*Exercise requirements*
Two lines mark the range in the entries below: the one holding "Open 华夏福源养老2045 FOF fund" and the one holding "Open the 3D view of N1A". Set down those two and all lines between them, exactly.

*Listed entries*
######

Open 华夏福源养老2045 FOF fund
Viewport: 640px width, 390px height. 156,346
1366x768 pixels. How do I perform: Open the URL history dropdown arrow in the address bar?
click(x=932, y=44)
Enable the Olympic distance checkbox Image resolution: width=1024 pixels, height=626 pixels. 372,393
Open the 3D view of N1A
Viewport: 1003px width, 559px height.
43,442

######

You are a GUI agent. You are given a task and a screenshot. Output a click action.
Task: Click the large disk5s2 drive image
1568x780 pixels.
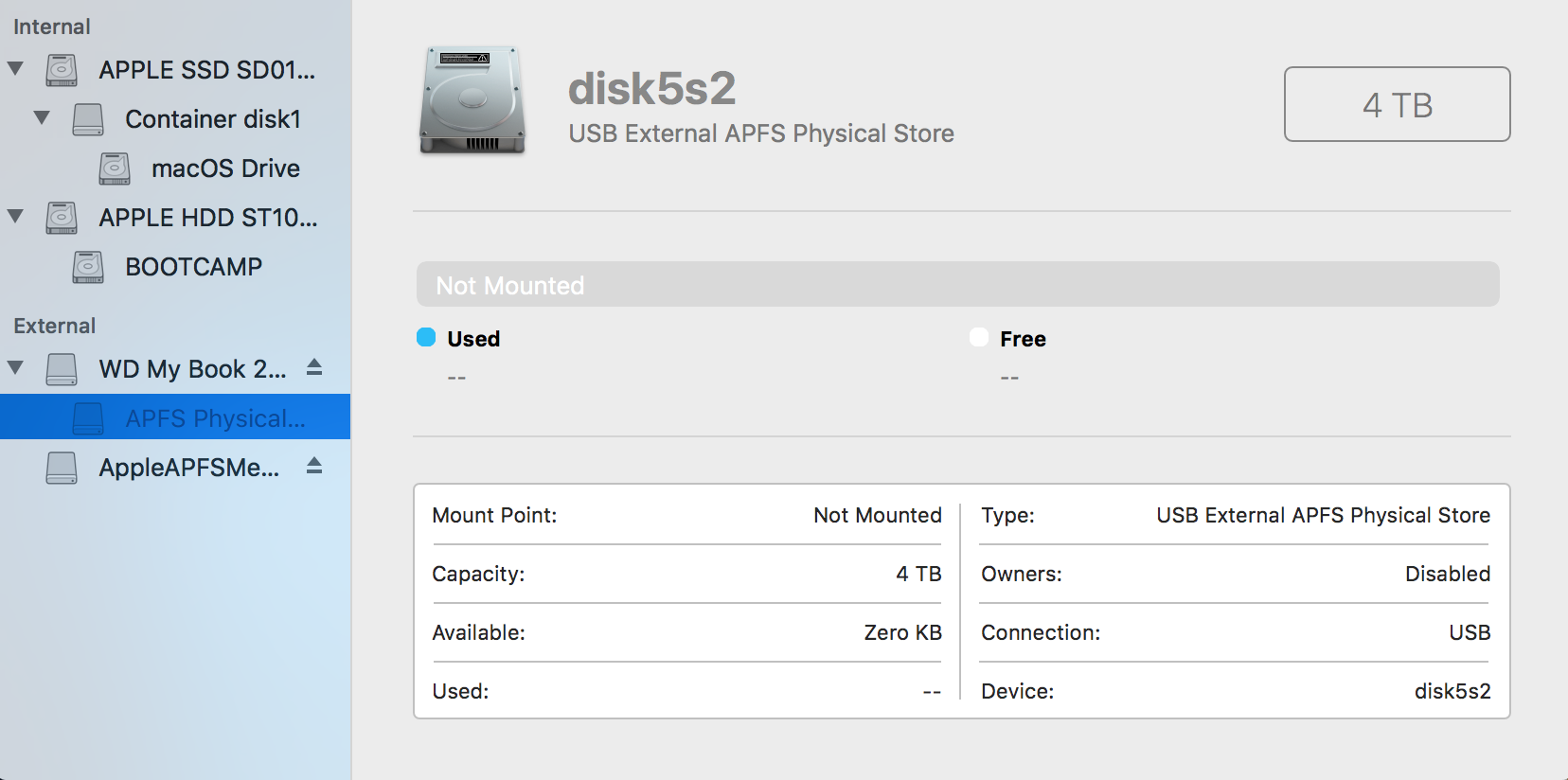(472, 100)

######

*Solution to this task*
Open 华夏福源养老2045 FOF fund
Viewport: 640px width, 390px height. 156,346
1366x768 pixels. How do I perform: Open the URL history dropdown arrow in the address bar?
click(x=932, y=44)
Enable the Olympic distance checkbox Image resolution: width=1024 pixels, height=626 pixels. 372,393
Open the 3D view of N1A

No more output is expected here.